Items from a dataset
********************
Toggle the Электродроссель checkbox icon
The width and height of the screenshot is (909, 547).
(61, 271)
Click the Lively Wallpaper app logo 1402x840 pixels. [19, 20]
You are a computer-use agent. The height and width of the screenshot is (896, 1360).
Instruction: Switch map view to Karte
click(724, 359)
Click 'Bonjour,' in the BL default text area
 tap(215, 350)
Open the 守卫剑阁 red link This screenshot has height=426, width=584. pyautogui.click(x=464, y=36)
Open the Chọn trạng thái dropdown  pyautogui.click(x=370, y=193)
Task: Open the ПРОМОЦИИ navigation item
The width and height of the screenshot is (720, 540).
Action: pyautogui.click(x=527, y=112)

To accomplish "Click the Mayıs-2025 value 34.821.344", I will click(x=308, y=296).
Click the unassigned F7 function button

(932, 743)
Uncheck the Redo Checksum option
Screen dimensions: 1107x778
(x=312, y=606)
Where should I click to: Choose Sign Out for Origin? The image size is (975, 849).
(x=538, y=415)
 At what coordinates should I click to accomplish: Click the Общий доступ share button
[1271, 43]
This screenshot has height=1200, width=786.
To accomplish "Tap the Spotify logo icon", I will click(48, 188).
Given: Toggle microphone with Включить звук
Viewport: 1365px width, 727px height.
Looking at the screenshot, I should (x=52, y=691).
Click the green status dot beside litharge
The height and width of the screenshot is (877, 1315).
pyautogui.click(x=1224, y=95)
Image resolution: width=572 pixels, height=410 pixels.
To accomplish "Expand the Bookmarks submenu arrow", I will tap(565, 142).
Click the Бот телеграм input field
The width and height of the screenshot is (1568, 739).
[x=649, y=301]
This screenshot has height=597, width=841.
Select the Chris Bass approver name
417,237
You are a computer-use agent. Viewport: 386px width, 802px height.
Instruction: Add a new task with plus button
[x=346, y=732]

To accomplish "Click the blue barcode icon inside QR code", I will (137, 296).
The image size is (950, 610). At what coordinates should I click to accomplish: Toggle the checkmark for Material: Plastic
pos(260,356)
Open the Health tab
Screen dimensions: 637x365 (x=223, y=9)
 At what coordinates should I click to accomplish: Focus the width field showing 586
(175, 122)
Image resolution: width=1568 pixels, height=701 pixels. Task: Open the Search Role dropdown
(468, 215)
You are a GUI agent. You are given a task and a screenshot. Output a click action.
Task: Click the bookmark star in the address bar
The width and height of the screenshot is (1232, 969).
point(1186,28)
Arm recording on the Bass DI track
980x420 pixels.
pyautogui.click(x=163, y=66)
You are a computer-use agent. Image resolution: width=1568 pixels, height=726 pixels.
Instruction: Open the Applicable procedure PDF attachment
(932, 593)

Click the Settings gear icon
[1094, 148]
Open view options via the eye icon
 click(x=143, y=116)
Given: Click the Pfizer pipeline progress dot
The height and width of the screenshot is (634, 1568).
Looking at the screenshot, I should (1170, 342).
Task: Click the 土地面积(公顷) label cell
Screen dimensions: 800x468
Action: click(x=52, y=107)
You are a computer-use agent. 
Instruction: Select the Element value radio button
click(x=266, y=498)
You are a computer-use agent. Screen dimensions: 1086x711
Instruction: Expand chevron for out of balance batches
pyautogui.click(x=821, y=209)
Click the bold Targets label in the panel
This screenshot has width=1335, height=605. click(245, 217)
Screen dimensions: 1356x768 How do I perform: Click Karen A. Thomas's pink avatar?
********************
Find every line above that contains the word "logo", and return each one.

Click the Lively Wallpaper app logo 1402x840 pixels. [19, 20]
To accomplish "Tap the Spotify logo icon", I will click(48, 188).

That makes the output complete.